“Ibu Teresa, dalam semua aspek hidupnya, adalah pemberi kerahiman ilahi yang murah. Dia membuat dirinya siap melayani semua orang melalui sifatnya yang menerima dengan senang hati serta membela kehidupan manusia, yang belum lahir, yang ditinggalkan dan yang dibuang.”
Paus Fransiskus berbicara dalam homili Misa dan Ritus Kanonisasi Ibu Teresa dari Kalkuta di Lapangan Santo Petrus, 4 September 2016. Dalam kanonisasi itu Beata Teresa dari Kalkuta dinyatakan sebagai Santa Teresa dari Kalkuta.
Diperkirakan 120.000 orang memadati lapangan itu. Panas terik matahari di Kota Roma membuat banyak orang di antara mereka harus membawa payung atau terpaksa menggoyangkan terus kipas agar tetap dingin.
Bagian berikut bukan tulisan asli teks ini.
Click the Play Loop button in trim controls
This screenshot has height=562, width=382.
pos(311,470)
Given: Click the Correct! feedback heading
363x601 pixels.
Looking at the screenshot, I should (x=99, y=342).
Namun, setelah mendengar Paus Fransiskus “menyatakan dan menetapkan Beata Teresa dari Kalkuta menjadi santa,” mereka tidak bisa menahan kegembiraan, dan terdengarlah sorak-sorai dan tepuk tangan gemuruh bahkan sebelum Paus selesai berbicara.
Bapa Suci kemudian menyerahkan Santa Teresa dari Kalkuta sebagai “model kesucian” bagi banyak relawan yang berada di Roma untuk merayakan Yubileum Kerahiman untuk Para Relawan dan Pekerja.
Santa Teresa, menurut Paus, berkomitmen untuk membela kehidupan dengan tak henti-hentinya menyatakan bahwa “orang belum lahir adalah yang paling lemah, yang terkecil, yang paling rentan.” Dia membungkuk di hadapan orang-orang yang kehabisan tenaga, yang ditinggal mati di pinggiran jalan, seraya melihat di dalam diri mereka martabat yang Tuhan berikan; dia membuat suaranya terdengar di depan para kekuatan-kekuatan dunia ini, sehingga mereka bisa mengenali kesalahan mereka terhadap kejahatan kemiskinan yang mereka ciptakan. Untuk Ibu Teresa, belas kasihan adalah ‘garam’ yang memberi rasa pada karyanya, itulah ‘cahaya’ yang bersinar dalam kegelapan dari banyak orang yang tidak lagi memiliki air mata untuk ditumpahkan atas kemiskinan dan penderitaan mereka.”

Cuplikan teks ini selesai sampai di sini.